À l’âge de 10 ans, les taux de difficultés comportementales étaient similaires entre les groupes définis par l’âge gestationnel : 18 %, 18 % et 14,5 % pour les enfants nés respectivement entre 24 et 26 semaines d’aménorrhée, entre 27 et 31 semaines d’aménorrhée et entre 32 et 34 semaines d’aménorrhée. Ainsi, 16 % des enfants nés prématurément présentent des difficultés comportementales, contre 12 % des enfants nés à terme. Parmi les problèmes signalés, ceux liés à la gestion des émotions sont les plus fréquents. Le recours aux soins liés à des difficultés développementales était plus élevé chez les enfants nés prématurément (26 % contre 16,5 % chez les enfants nés à terme). « Cette proportion diminue à mesure que l’âge gestationnel augmente (73 % des enfants nés modérément prématurés n’ont pas bénéficié de soins de santé liés au développement). Les proportions d’enfants bénéficiant d’au moins deux soins de santé distincts varient de 27 % pour les plus prématurés, à 11 % pour les enfants nés modérément prématurés », peut-on lire dans le communiqué de l’Inserm.
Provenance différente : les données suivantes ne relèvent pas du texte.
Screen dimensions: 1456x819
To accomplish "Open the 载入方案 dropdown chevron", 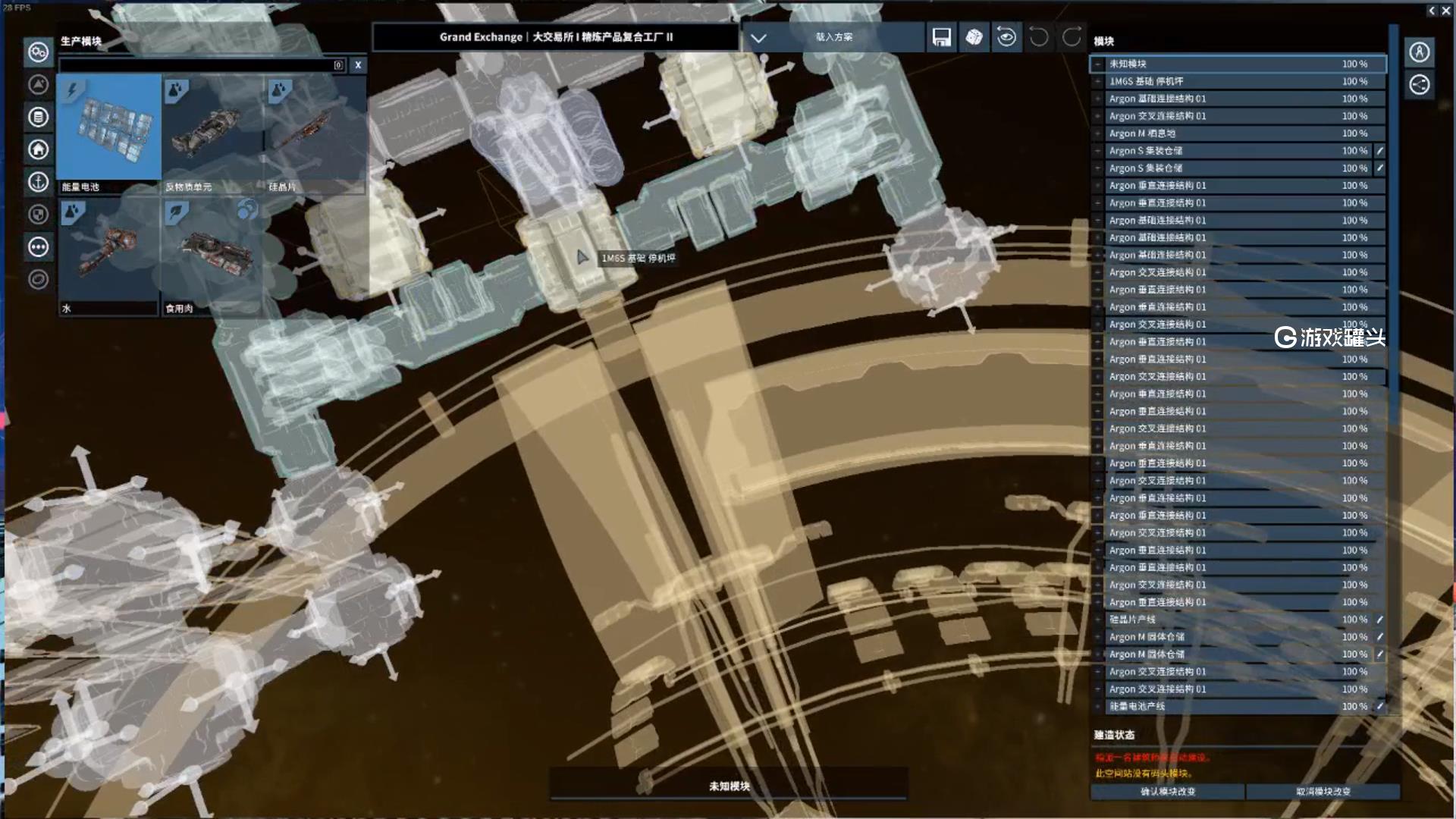I will pyautogui.click(x=758, y=36).
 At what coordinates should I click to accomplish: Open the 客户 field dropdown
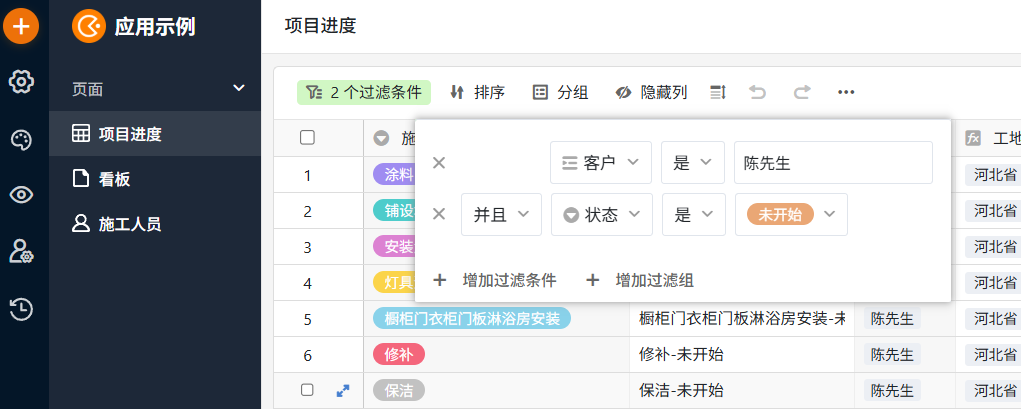[x=601, y=162]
Activités sportives, sorties entre amis, scolarité : les conséquences se font sentir jusque sur la vie sociale

Selon les résultats, un soutien scolaire a été rapporté pour 35 %, 30,5 % et 20 % des enfants nés respectivement entre 24 et 26 semaines d’aménorrhée, entre 27 et 31 semaines d’aménorrhée et entre 32 et 34 semaines d’aménorrhée, contre 12 % des enfants nés à terme. La participation à des activités sportives (69 %) et les nuitées chez des amis (54 %) étaient moins fréquentes chez les enfants nés prématurément que chez ceux nés à terme (77 % et 63 %). Après avoir pris en compte d’autres facteurs, le risque de recours à un soutien scolaire et à des soins de santé liés aux difficultés développementales augmentait, tandis que la participation à des activités sportives diminuait à mesure que l’âge gestationnel baissait.

« Une proportion importante d’enfants nés prématurément sont confrontés, à la préadolescence, à des défis complexes susceptibles d’avoir des répercussions considérables sur les enfants eux-mêmes, leurs familles ainsi que sur les systèmes de santé et d’éducation. Ces besoins doivent être pris en compte lors de la transition de l’enfance à l’adolescence », ont conclu les chercheurs.

Prématurité : un bébé né au terme de seulement 21 semaines de grossesse

Alors que l’équipe française met en avant les conséquences de la prématurité sur la scolarité et la vie sociale des enfants concernés, un cas particulier de naissance extrêmement précoce a été rapporté en Australie. Le 25 mars dernier, Annrose Tanuva a mis au monde, au Royal Brisbane & Womens Hospital-ER, une petite fille au terme de seulement 21 semaines et trois jours de grossesse. L’enfant ne pesait que 351 grammes et mesurait 30,5 cm. Une première dans le pays : « même les médecins n’ont pas pu expliquer comment elle a réussi à survivre à tout ce qu’elle a traversé », a déclaré, au Brisbane Times, le père de famille. Après 14 semaines en soins intensifs néonatals, la petite famille a pu quitter l’hôpital, sans besoin d’oxygène, et rencontrer ses frères et sœurs.